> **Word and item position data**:
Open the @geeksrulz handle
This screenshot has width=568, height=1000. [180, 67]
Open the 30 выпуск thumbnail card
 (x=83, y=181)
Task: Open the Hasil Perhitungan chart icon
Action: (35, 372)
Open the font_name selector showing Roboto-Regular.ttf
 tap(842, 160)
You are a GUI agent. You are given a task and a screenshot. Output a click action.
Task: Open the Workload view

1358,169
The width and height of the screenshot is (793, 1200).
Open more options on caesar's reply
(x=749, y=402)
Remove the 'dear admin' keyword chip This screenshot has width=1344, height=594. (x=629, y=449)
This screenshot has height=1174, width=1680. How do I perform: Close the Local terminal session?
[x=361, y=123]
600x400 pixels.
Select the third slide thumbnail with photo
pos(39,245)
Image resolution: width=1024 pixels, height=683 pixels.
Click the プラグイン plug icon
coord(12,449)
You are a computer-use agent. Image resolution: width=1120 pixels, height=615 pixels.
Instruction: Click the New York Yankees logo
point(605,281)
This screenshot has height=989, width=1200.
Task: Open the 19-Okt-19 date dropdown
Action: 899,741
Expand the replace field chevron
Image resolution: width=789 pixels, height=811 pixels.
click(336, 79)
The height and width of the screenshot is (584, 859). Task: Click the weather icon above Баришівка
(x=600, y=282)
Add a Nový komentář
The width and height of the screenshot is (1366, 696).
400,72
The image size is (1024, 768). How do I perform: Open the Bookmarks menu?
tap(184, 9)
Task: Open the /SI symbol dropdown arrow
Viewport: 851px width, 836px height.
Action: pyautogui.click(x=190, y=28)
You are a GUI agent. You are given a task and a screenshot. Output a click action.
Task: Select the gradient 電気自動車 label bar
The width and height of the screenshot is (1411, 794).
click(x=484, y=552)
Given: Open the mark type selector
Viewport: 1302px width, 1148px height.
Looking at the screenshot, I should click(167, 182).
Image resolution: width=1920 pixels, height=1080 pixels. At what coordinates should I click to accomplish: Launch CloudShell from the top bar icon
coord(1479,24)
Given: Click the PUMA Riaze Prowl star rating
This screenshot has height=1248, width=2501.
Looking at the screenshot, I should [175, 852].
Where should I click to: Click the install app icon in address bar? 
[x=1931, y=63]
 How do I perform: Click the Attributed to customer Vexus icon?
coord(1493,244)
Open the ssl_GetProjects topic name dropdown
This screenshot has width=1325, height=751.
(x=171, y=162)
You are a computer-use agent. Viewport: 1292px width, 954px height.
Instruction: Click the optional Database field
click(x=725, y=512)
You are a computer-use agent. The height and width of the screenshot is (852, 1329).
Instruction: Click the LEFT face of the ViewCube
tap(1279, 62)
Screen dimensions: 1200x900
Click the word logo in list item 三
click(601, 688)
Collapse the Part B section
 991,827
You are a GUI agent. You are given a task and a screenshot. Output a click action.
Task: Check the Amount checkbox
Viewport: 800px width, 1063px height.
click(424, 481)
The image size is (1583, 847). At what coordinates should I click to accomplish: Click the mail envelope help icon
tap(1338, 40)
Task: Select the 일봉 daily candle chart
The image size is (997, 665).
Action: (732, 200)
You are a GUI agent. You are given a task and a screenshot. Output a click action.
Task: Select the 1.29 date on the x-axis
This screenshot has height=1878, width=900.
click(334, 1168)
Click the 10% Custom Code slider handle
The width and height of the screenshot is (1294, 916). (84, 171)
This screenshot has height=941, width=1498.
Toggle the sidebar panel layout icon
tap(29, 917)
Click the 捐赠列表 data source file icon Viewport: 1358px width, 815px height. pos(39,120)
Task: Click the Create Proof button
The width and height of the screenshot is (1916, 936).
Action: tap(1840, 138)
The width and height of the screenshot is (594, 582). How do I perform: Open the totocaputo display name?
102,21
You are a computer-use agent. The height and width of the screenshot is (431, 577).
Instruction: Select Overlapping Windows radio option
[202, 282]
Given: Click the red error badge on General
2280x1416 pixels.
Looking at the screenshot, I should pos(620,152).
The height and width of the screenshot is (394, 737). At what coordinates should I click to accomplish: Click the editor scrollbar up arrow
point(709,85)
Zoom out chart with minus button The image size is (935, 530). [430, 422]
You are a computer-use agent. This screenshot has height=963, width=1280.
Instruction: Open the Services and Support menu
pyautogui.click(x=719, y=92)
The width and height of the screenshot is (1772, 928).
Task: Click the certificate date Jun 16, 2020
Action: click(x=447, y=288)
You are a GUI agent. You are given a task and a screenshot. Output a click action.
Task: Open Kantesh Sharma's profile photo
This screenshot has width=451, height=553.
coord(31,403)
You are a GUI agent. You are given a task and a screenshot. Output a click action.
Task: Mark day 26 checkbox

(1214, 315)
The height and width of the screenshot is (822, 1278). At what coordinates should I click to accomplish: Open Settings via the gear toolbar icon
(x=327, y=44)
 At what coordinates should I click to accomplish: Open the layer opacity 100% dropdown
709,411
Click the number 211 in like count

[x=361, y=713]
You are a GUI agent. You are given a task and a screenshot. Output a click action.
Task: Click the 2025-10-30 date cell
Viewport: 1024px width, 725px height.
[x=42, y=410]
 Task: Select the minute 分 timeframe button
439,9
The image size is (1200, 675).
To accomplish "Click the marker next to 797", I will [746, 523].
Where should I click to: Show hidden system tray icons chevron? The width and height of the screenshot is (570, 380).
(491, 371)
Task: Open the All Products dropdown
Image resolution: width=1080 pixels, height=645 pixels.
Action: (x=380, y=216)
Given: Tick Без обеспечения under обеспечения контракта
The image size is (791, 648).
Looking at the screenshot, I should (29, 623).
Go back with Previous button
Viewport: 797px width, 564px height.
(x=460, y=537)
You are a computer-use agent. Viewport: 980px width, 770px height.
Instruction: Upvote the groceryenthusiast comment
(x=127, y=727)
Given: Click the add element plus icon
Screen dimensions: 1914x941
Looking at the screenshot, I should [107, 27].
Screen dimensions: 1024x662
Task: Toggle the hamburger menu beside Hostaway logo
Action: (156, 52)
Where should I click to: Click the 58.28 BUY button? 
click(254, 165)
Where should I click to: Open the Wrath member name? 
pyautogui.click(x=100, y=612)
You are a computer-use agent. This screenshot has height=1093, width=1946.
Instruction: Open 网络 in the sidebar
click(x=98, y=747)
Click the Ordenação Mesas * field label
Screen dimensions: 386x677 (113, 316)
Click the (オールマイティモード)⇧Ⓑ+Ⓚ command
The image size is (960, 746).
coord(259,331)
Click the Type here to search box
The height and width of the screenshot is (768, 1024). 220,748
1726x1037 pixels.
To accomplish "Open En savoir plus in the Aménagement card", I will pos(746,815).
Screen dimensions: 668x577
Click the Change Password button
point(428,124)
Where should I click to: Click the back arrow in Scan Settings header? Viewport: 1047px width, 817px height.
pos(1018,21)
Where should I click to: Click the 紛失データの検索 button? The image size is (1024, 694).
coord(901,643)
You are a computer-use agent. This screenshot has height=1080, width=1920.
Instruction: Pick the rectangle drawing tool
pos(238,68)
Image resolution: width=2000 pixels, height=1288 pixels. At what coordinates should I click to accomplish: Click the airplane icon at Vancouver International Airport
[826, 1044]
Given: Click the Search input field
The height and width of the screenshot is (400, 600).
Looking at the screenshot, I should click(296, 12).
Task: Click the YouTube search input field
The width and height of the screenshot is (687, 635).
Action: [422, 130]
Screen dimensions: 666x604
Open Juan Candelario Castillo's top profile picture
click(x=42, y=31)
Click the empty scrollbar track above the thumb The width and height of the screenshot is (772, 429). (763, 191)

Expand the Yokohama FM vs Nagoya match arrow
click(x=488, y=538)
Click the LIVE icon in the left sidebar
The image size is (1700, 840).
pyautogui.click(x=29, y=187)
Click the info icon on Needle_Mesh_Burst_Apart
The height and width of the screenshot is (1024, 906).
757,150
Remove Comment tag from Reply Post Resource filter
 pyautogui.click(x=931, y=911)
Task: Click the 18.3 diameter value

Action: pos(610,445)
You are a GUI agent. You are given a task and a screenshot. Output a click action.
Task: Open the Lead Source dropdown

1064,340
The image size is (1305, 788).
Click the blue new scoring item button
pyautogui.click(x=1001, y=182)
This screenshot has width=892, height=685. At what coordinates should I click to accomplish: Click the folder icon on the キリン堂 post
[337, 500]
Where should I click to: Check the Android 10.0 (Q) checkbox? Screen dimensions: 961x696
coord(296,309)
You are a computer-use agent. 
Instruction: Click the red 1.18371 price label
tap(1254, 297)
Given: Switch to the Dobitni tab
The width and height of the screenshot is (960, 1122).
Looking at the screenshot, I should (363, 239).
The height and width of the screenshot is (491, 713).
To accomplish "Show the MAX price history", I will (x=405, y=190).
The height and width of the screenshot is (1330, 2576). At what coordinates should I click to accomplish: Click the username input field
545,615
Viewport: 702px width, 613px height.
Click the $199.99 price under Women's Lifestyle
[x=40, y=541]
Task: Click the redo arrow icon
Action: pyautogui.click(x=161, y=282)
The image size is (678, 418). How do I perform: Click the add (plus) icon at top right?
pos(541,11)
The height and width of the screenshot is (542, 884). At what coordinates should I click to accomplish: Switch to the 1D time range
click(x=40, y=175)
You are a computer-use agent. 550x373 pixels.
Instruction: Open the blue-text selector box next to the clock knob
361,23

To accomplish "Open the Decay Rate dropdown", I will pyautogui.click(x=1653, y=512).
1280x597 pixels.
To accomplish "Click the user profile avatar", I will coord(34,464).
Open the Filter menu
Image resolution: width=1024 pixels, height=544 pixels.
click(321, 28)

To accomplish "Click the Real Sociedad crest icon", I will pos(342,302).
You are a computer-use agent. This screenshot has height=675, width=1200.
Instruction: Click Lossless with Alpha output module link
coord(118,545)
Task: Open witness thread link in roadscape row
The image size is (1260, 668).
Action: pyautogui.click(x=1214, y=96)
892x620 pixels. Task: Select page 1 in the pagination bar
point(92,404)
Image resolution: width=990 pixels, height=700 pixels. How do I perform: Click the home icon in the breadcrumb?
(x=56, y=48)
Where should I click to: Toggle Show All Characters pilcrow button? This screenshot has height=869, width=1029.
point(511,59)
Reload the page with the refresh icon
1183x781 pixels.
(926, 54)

> **Task**:
Present as a numbered list the lines beginning with the one that contains "This screenshot has height=941, width=1498." and continuing through the one that contains "Click the 捐赠列表", omitting any blank lines.

> **Task result**:
1. This screenshot has height=941, width=1498.
2. Toggle the sidebar panel layout icon
3. tap(29, 917)
4. Click the 捐赠列表 data source file icon Viewport: 1358px width, 815px height. pos(39,120)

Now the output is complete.